Opinión | PARECE UNA TONTERÍA

¿El final del pasillo?

Leí por ahí que se está muriendo, que fue un anhelo burgués que mucho duró, y que entre la especulación inmobiliaria y la presión de la industria de la felicidad lo empujan a la extinción

Quique, otro de los vecinos, en el pasillo de entrada al bloque, chapuceramente apuntalado

Quique, otro de los vecinos, en el pasillo de entrada al bloque, chapuceramente apuntalado

Mi hija está en esa fase en la que quiere hacer el pino a toda costa, pero no le sale. Yo la animo a que desista. Siempre me pareció que hacer el pino es una maniobra tristemente absurda. Qué ganas haciéndolo, me pregunto. ¿Romperte un brazo, partirte el cuello? No me convence del todo esa parte. Yo le propongo que, en su lugar, aprenda a hacer girar el balón de básquet en la punta de un dedo. Ahí hablamos ya de otra cosa: de civilización. Quizá también sea absurdo desarrollar esa habilidad, pero se vuelve hipnótica. Es imposible que el mundo no admire a una persona que consigue que un balón dé vueltas sin parar en la punta de un dedo. Fácilmente se confunde con magia. 

Pero ella prefiere hacer el pino, la barbarie, digamos, de manera que estos días el pasillo de casa es escenario de un sinfín de carreras al final de las cuales, en un instante crucial, Helena apoya los brazos en el suelo y… nada. Me gusta, sin embargo, que se registre ese ajetreo en el pasillo. Siento que no es un espacio fantasma, que sirve para algo más que salir de una habitación e ingresar en otra. Puedes quedarte en él. En verano, yo lo uso para tumbarme y leer. Y podría citar muchas más utilidades, pero justo ahora no se me ocurre ninguna. Admito, sin embargo, que el pasillo atraviesa una lenta decadencia. Leí por ahí que se está muriendo, que fue un anhelo burgués que mucho duró, y que entre la especulación inmobiliaria y la presión de la industria de la felicidad lo empujan a la extinción. 

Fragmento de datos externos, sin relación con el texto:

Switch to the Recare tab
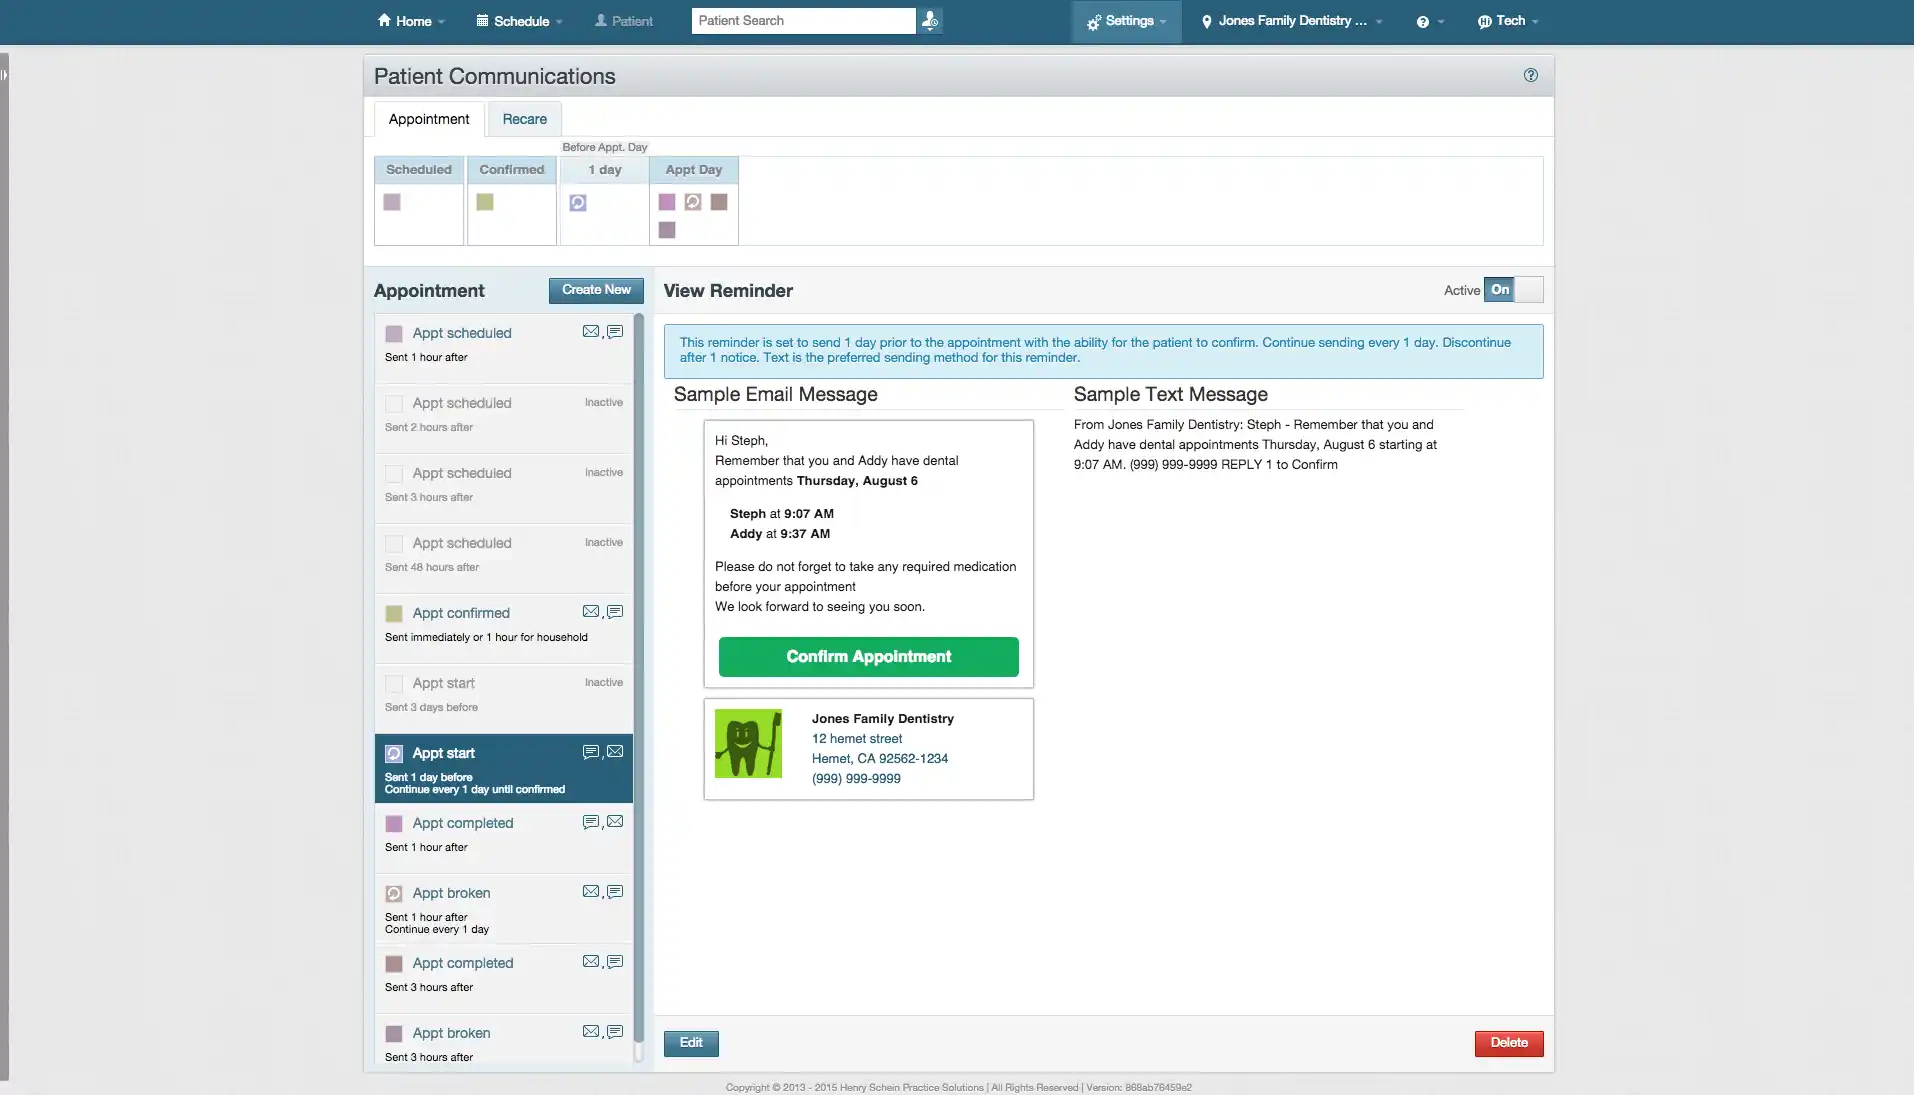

El pasillo es puro suspense. Quizá las cosas pasen en las estancias, pero se van cociendo por el pasillo. En el salón, en el dormitorio, no más estallan; en el pasillo, se ven venir. Hace dos semanas me alojé cinco días en un hotel, cuya existencia, en general, no depende más de las habitaciones que de los pasillos. Caminando por ellos un montón de veces al día sentí que eran aventura, y no simple camino, angostura, tránsito. 

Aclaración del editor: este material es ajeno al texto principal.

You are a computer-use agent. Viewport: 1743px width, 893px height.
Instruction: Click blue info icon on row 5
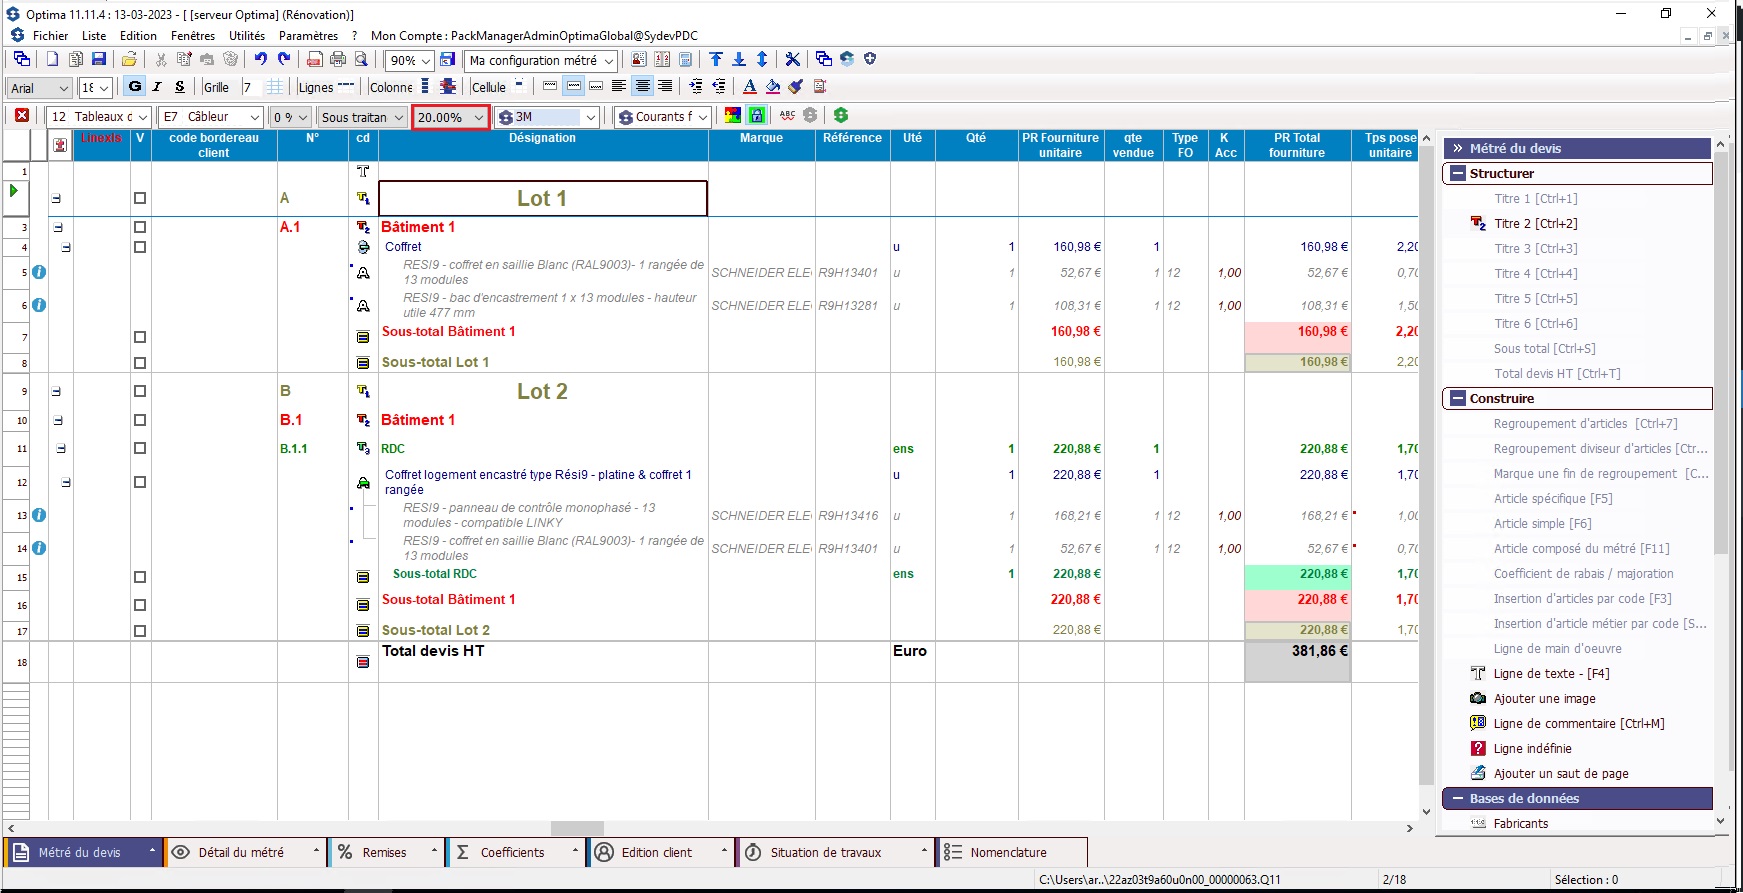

En un pasillo están a punto de suceder cosas. A veces, pasan enteramente. Me impactó, hace algunos años, la muerte en su casa de una vecina de Culleredo (A Coruña). Vivía sola, y el día que murió, en mitad del pasillo, como si fuese una isla desierta, solo se enteró ella. Cuando la encontraron, estaba vestida y descalza, y tenía su bolso a mano. Habían transcurrido algunos años desde la muerte. En el banco había dinero, así que el propietario del piso siguió cobrando el alquiler. Después de cinco años, cuando se agotó, se emitió orden de desahucio y cortaron la luz y el agua de la vivienda. Ella, más sola que nunca, siguió en el pasillo. Unas extrañas condiciones ambientales momificaron su cuerpo. En el buzón se acumulaban cientos de cartas, y en el garaje, el polvo cubrió su coche como en un temporal de nieve y ventisca. Los vecinos se preguntaban qué sería de ella. «Era un secreto a voces que algo malo le había pasado; se veía venir», dijo uno cuando por fin alguien denunció su desaparición, y al cabo la encontraron en el pasillo, que se había vuelto tumba.